Bir Düğün Gecesi romanının başkişisi olan Ömer ve Ayşen’in sürekli göz göze gelerek birbirlerine olan ilgilerini göstermeleri, Ömer’in eski öğrencisi olan Tuncer’in yeni konumuyla Ömer’e açıklama yapma çabası ve bu durumun Ömer’de uyandırdığı hayret, Tezel’in intiharı düşünürken aniden yine yaşama sarılışı gibi küçük olaylardır. Ama bu küçük olaylar, olaylar zincirini oluşturmadıkları gibi olaylar örgüsünü de silikleştirmektedir. Bu açıdan Bir Düğün Gecesi ayrı ayrı olayların birleşimidir.

Bir Düğün Gecesi Anlatım Teknikleri-Bakış Açısı



Bir Düğün Gecesi, on iki ana (üst) ve içeriğini özetleyen başlıklar taşıyan on iki ara (alt) bölümden oluşmaktadır. Bölümlerin tümünde kahraman anlatıcılar bakış açısının hakim olduğu ‘’ben’’ anlatım söz konusudur. Numaralanmış on iki bölüm ömer’in ‘’bakış açısı’’ndan verilmektedir. Ömer’in  buradaki işlevi sunuculuktur diyebiliriz. Düğün salonunu tamamen olmasa bile büyük ölçüde Ömer’in bilincinden görülmektedir. Burada hem anlatan hem de anlatılan kişilerden birisidir:

“Tezel. Az önce deve tabanının dibine bıraktığı içki bardağından boşalan eli titriyor. Ailenin anlayışlı damadı olarak hemen Tezel’in yardımına koşmam gerek.” (s.5)

Görüldüğü gibi ana bölümlerde Ömer’in bilinci kullanılmıştır.Ömer ,ana bölümlerde birinci kişi ağzından ve sessiz olarak içten konuşan bir kişidir.
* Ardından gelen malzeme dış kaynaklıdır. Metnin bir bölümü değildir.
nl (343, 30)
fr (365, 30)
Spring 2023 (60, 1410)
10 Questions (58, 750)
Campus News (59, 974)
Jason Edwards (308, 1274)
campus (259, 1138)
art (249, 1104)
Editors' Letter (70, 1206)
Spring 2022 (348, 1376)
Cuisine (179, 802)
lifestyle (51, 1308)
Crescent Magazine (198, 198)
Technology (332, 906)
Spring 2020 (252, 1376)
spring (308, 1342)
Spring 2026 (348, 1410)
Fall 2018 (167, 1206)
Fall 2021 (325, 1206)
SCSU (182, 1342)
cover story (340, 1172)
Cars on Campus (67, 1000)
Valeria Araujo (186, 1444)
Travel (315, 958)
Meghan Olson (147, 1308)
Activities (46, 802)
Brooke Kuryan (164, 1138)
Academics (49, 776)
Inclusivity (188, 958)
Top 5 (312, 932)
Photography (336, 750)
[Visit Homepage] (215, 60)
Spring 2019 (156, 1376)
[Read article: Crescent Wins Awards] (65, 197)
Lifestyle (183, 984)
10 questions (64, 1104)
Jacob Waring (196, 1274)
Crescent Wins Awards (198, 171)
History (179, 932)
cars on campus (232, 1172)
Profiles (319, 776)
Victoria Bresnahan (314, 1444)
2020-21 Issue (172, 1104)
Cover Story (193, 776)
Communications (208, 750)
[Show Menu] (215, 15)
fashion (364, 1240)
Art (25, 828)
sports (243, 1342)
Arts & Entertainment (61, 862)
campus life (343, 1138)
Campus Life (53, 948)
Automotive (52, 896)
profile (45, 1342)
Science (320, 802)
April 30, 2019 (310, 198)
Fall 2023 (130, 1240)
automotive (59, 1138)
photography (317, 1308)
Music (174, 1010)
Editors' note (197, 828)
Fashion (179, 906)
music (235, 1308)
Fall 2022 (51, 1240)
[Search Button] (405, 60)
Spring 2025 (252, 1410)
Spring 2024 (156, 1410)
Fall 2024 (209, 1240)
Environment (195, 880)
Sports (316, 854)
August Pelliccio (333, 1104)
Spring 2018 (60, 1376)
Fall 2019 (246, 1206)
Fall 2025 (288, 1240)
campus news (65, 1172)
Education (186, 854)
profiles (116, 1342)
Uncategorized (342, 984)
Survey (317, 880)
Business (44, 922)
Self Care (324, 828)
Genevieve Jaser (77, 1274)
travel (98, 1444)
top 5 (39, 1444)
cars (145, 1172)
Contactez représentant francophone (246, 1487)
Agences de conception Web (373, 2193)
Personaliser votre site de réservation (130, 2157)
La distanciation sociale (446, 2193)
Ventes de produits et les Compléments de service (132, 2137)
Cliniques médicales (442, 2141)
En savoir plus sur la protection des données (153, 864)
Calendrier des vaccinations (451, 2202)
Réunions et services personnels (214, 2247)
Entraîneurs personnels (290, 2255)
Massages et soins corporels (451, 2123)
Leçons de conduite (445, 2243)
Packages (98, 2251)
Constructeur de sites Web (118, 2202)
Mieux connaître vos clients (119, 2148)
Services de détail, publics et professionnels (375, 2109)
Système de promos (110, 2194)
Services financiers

Bir Düğün Gecesi romanında ana bölümlerin anlatıcısı konumunda olan Ömer’in bilincinden geçenler, iki gruba ayrılır. İlki yakın ya da uzak geçmişi; ikincisi ise şimdi ile ilgili fikirleridir. Aysel ile sabah düğüne gelmeden önce ömer’in yaptığı konuşma yakın geçmiştir. Aysel’in düğüne gelmemesinden dolayı Ömer, bu durumu şu şekilde anımsar:

“Aysel hiç oralı olmuyordu. Çat çat çat… Keşke bu son cümleyi söylemeseydim. iyice battığıma inandırmasaydım onu. Bu sabah sesi yazı makinesinin çıtçıtları arasından son kerte açık, hiç inişsiz çıkışsız; ne öfkeli, ne hırçın, ne de kızgın; ama belki birazcık yorgun çıkıyordu.” (s.84)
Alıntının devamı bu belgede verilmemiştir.